Autophagy is an evolutionarily conserved process that plays an important role in maintaining intracellular homeostasis and degrading cytoplasmic components, such as damaged organelles and misfolded proteins, to provide energy for the body (Song et al. 2017) (Lu et al. 2018). Recent study has shown that hypoxia can activate autophagy and promote lysosomal degradation of proteins and organelles (Muz et al. 2015). Hypoxia-induced autophagy has been shown to be initiated by HIF-1α in a variety of cell lines (Zhang et al. 2008). In hypoxic condition, the degradation of HIF-1α is inhibited, resulting in increased accumulation of HIF-1α, which directly binds to the hypoxia response elements of the target genes that are involved in various events including angiogenesis, cell migration and tumor invasion (Hu et al. 2012). Previous studies have shown that inhibition of autophagy genes results in the death of chondrocytes, suggesting that autophagy functions as cytoprotective effect in tibial growth (Wang et al. 2021) (Yang et al. 2020).

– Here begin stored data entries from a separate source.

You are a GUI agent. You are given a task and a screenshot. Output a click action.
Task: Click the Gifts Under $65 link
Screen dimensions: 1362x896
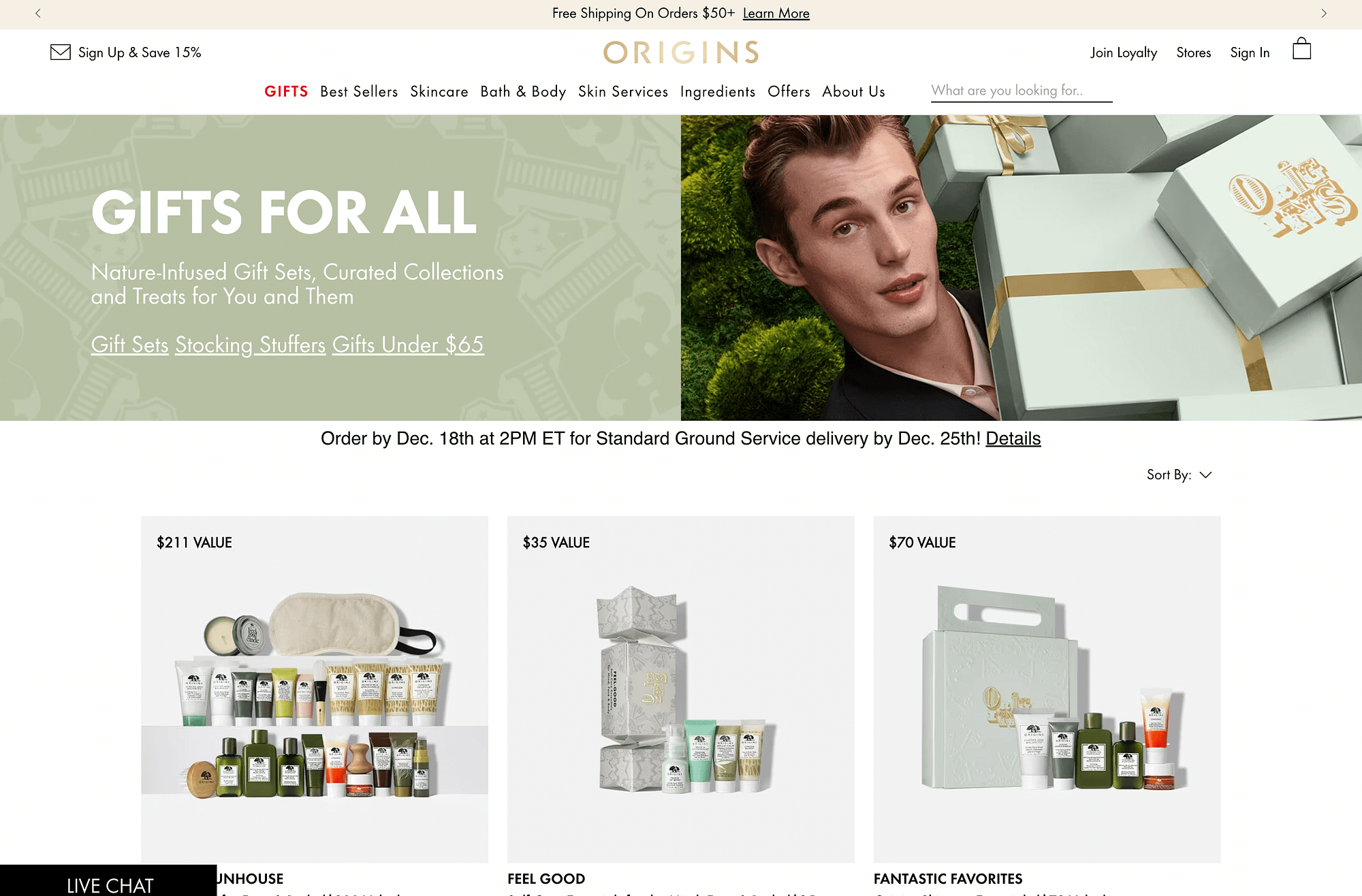(x=408, y=345)
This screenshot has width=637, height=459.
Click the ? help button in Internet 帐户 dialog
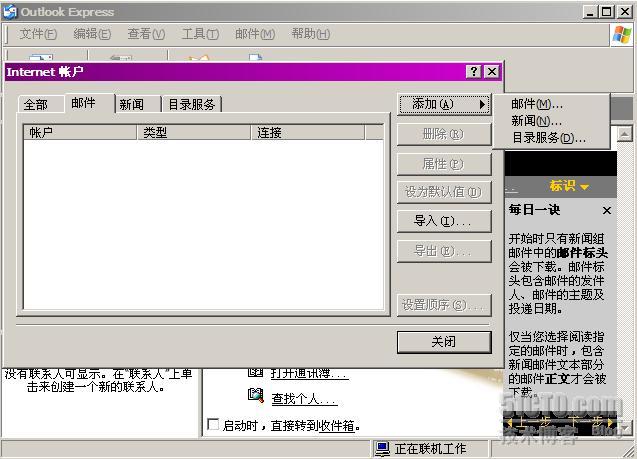point(473,72)
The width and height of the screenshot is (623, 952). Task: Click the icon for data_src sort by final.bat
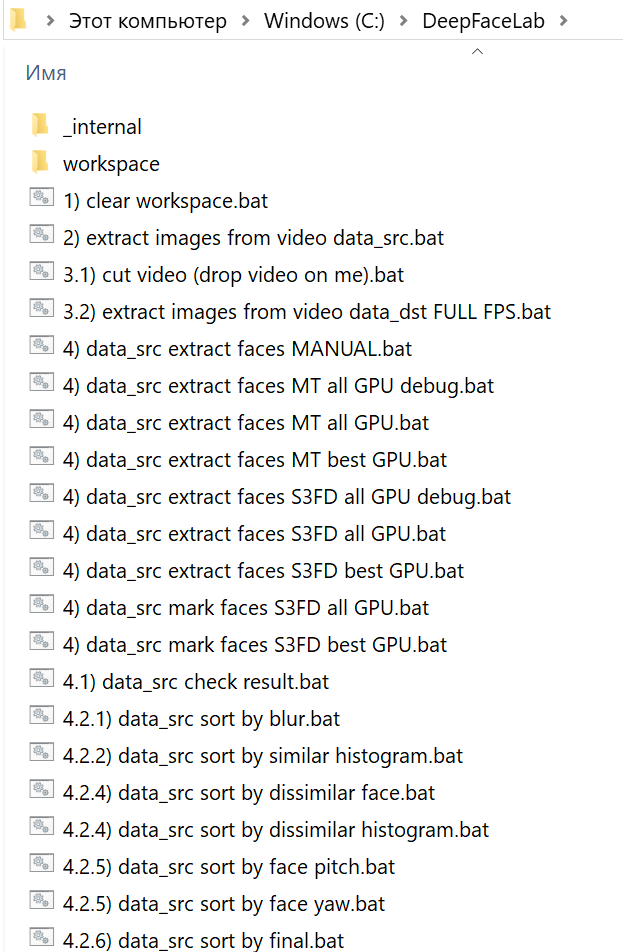41,940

It is reported that HIF-1α up-regulation can induce the autophagy activation under stress conditions to ensure the survival of TGP chondrocytes (Hu et al. 2020; Singh et al. 2020). Data in this study showed that Mn deficiency induces the autophagy activation of TGP in chicks. This may be ascribed to the decreased angiogenesis in metaphyseal regions, which results in hypoxia environment in TGP and subsequent HIF-1α up-regulation. We speculate that autophagy activation may provide essential energy for chondrocytes and metaphyseal vessels to ensure normal secretion of MIF and VEGF and normal angiogenesis in metaphysis, further indicating that HIF-1α up-regulation protects against Mn deficiency-induced abnormal metaphysis angiogenesis in broilers. However, the role of autophagy in abnormal TGP development and anomalous metaphyseal angiogenesis induced by Mn deficiency has not been fully elucidated, which needs to be further investigated.
In summary, our findings demonstrate that HIF-1α up-regulation plays a protective role in Mn deficiency-induced TGP developmental disorder by antagonizing the angiogenesis inhibition and inducing autophagy activation, which provides us a new insight to the pathogenesis of Mn deficiency-induced TD.